¡Molinero!



Creo que no hay pueblo o aldea en la que no haya existido un molino. El pan necesita harina, y el grano hay que molerlo en algún lugar. Por tanto molinero o molinera es palabra tan común en esta tierra como el pan de cada día.
En mi pueblo conocí dos fábricas de harina; la de Castrillo y la de Nuestra Señora de los Ángeles. Funcionaban a base de motor; el tipo de combustible supongo que sería la electricidad, aunque cabe la posibilidad de que en sus principios fuera de otro tipo.
En mi pueblo el agua sólo sirve para beber, porque no pasa casi nada por su río, el Valdeginate. Un poco alejado pasa el canal, –la ría–, y ese sí que ha movido fábricas y ha llenado y vaciado exclusas para hacer posible el tráfico fluvial de cereales y otros productos agrarios. Como de eso ya hablé, ahora no digo ni pío.
Tardé tiempo en conocer el uso del agua como energía, pero ya sólo como pasado, salvo cuando lo venía en el NO-DO, que ocurría fijo fijo cada tarde de domingo.
El caso es que el tiempo que estuve en Montealegre me sirvió para conocer los restos de sus trece molinos, que se dice bien, trece; todo su valle está plagado (lo estaba entonces, cuando lo pateé) de restos de fábrica en piedra, ruedas de molino y canalizaciones que denotan lo mucho que aprovecharon los lugareños la fuerza del poco agua que discurre por aquel arroyo, otrora cangrejero.
Pongo aquí algunas fotos que conservo.




Este otro está en Castromonte. Es el molino nuevo; del molino viejo, si existió, no quedan restos.

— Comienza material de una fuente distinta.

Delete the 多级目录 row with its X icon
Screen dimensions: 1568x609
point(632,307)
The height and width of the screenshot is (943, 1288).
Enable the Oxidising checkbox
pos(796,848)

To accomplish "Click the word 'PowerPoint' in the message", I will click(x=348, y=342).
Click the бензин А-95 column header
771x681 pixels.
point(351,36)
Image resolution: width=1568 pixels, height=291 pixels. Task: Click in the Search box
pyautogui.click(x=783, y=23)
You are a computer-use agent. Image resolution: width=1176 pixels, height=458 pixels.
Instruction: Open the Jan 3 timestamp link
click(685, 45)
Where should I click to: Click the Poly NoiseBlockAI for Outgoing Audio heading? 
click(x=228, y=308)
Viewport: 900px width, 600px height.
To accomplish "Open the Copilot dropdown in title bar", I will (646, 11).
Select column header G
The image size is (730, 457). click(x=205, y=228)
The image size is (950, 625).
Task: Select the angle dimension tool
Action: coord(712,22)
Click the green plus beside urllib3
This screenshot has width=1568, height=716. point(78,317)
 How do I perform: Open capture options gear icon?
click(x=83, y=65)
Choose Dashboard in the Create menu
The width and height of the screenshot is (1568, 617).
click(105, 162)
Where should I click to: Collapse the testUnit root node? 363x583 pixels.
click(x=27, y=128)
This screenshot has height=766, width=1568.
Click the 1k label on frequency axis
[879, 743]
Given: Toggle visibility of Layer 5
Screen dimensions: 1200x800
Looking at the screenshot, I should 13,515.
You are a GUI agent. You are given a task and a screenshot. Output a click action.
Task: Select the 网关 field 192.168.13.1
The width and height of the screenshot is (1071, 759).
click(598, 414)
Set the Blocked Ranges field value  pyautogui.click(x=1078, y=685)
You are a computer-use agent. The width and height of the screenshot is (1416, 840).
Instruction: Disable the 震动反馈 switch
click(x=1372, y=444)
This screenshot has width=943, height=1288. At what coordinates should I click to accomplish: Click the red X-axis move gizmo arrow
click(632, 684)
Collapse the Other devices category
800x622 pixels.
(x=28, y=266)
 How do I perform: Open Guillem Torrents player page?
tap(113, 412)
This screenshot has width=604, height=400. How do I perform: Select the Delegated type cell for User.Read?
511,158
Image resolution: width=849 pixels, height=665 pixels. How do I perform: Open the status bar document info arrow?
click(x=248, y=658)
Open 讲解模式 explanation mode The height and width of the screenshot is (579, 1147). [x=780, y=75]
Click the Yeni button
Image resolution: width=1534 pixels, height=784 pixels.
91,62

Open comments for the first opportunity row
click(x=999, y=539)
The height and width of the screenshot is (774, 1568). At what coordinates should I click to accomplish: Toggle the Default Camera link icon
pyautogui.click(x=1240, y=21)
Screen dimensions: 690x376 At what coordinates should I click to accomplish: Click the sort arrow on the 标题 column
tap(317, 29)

Qué tiene, pues, de extraño que el grito de ¡molinero! fuera usual en aquellos tiempos en que cada casa habitada debía proveerse de harina para amasar el pan. Tarde o temprano se veían en la necesidad de acercarse al molino con la carga de cereal destinada al autoconsumo. Sí, ir a visitar al molinero era tan habitual como ir hoy al ambulatorio a por las medicinas.